Mit den ganzen Kompromissen fühle ich mich selber natürlich auch nicht besonders wohl und strahle statt Gelassenheit ein schlechtes Gewissen aus, wegen der Verstörung, die ich auslöse und  wegen meiner eigenen Unsicherheit, ob ich nun das Richtige tue oder vielleicht doch nur feige bin. 

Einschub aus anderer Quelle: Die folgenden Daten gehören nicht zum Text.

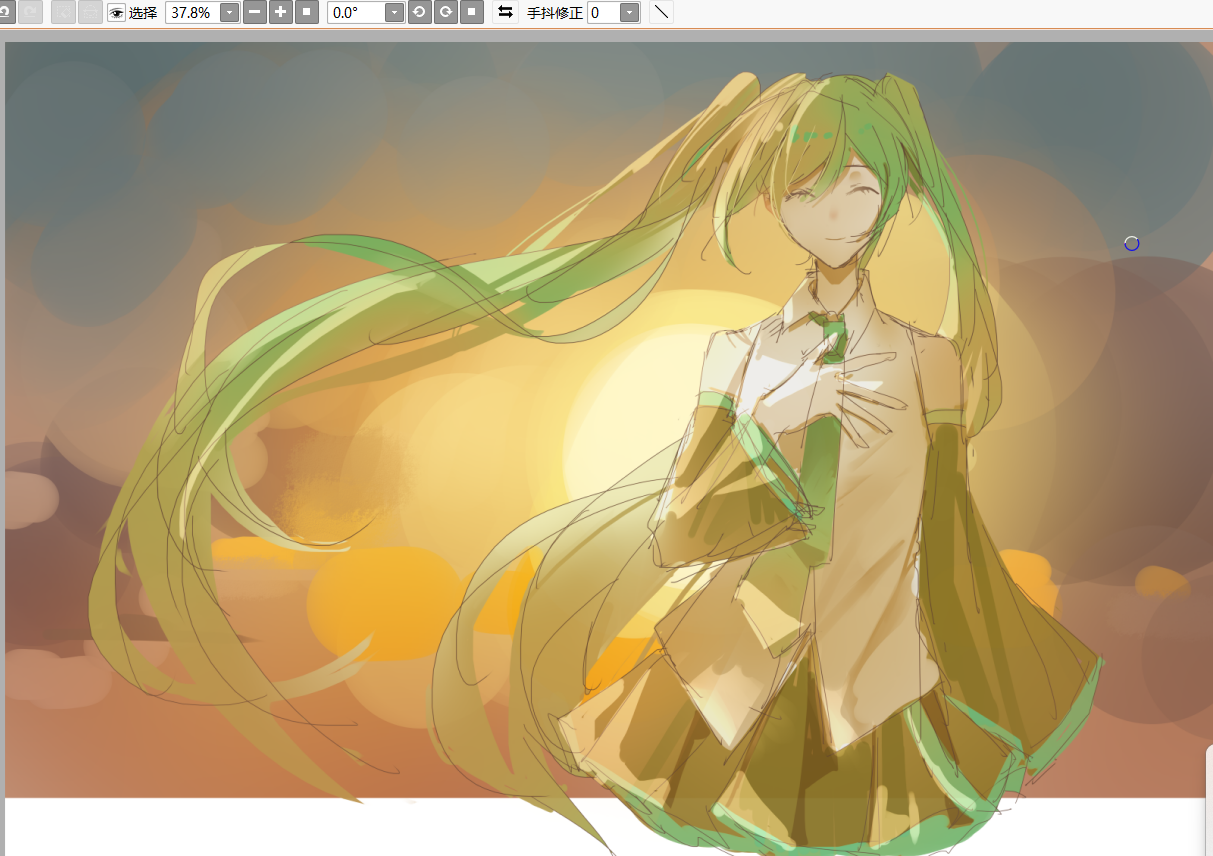This screenshot has height=856, width=1213.
Task: Toggle horizontal flip view arrows
Action: (506, 12)
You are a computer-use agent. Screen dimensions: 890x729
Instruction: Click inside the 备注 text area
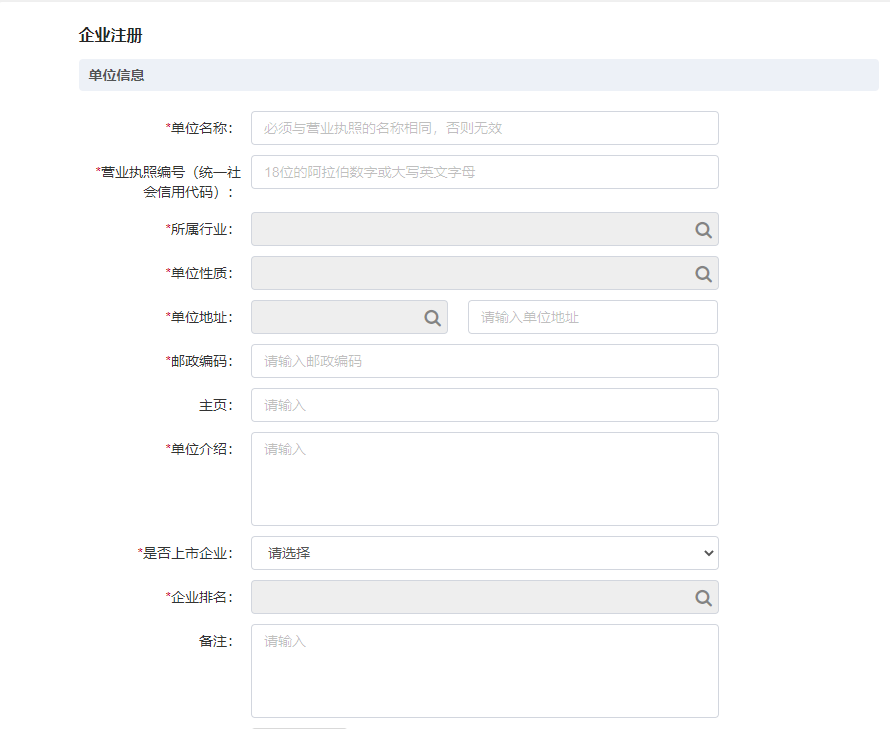tap(484, 671)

Es sind nicht viele Menschen, für die ich mich verbiege. Aber es sind die Nächsten und die Liebsten, die ich habe…. Diejenigen, bei denen mir am wichtigsten ist, dass es ihnen gut geht, die ich am allerwenigsten verstören möchte. Die einzigen, bei denen es mir – ihretwegen, nicht meinetwegen – etwas ausmacht, wenn sie sich für mich schämen „müssen“. Und es sind diejenigen, die sich ja auch verbiegen, um mit meinem neuen, für sie sehr sehr seltsamen religiösen Ich klar zu kommen. Weil ich trotz allem zu den Nächsten und Liebsten gehöre, die sie haben. 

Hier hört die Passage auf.